ACRL Publications Agreements FAQ

This FAQ answers some commonly asked questions about the agreement authors sign to publish with ACRL. ACRL Publications is an independent entity and is not affiliated with ALA Publications. The information in this FAQ applies only to publications of ACRL. Copies of all ACRL Publications agreements are available on the ACRL Forms page.

Serial Publications(C&RL, C&RL News, RBM)

What rights does ACRL have under the author agreement?
ACRL asks authors for the non-exclusive right to print, publish, reproduce, and distribute your work both in print and online. ACRL also has the right to use your name in association with the article for advertising purposes. We do require that works not be previously published before they appear in our print serials.

What rights do I have?
A lot! After your article is published by ACRL, you are free to place a copy in your institutional repository (IR), on your personal website, or anywhere else you’d like. You also have the right to republish the work in print with another publisher as long as you cite the original ACRL publication. We’d ask that you include the original publication information on your website or in your IR as well.

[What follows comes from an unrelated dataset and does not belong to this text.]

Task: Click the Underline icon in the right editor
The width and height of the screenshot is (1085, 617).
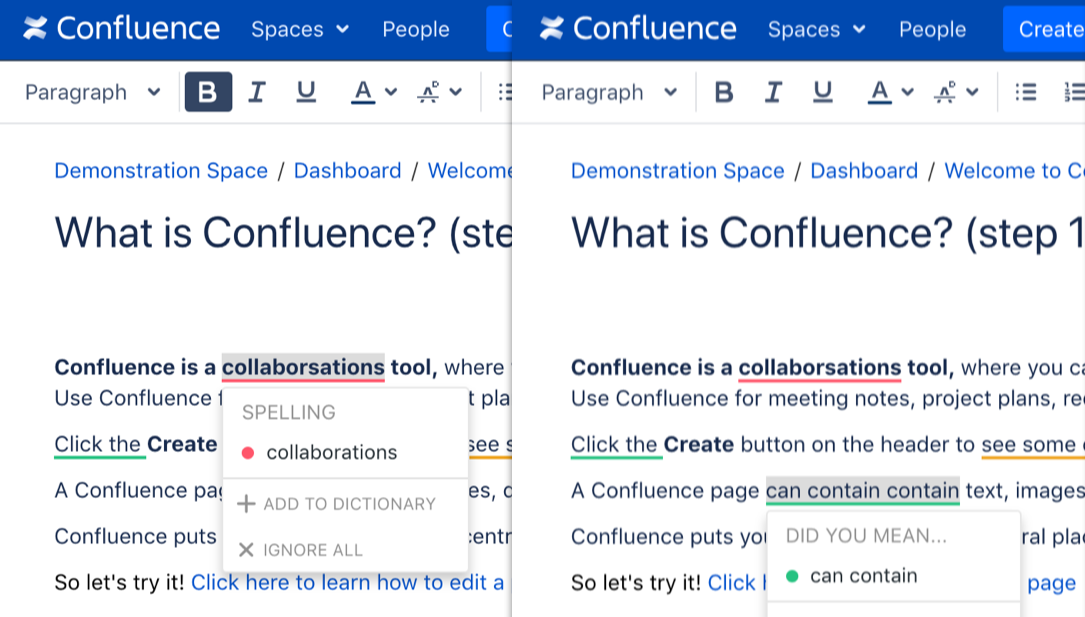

Does this mean I retain copyright?
Yes, you retain copyright of your work

What about Creative Commons?
We don't require our authors to publish their works using a Creative Commons license, but unless another option is selected on the copyright forms for RBM and C&RL, reuse of the published work in those publications will be governed by a Creative Commons Attribution-NonCommercial 4.0 International License (CC BY-NC 4.0; http://creativecommons.org/licenses/by-nc/4.0/). This license lets others remix, tweak, and build upon the Work non-commercially; although new works must acknowledge the original publication and be non-commercial, they do not have to be licensed on the same terms. Visit the Creative Commons website (http://creativecommons.org/) to learn more about their licensing options.

Can you discuss preprints?
College & Research Libraries posts accepted, but not copyedited, versions of forthcoming articles on the web prior to print publication. This allows your work to get into the hands of readers in a timely manner. Participation in preprints is voluntary, but we encourage authors to take advantage of the opportunity. Once your article appears on the C&RL preprint page you are free to post the preprint version in your IR or on your website as well. We’d ask that you include the forthcoming publication information on your website or in your IR as well.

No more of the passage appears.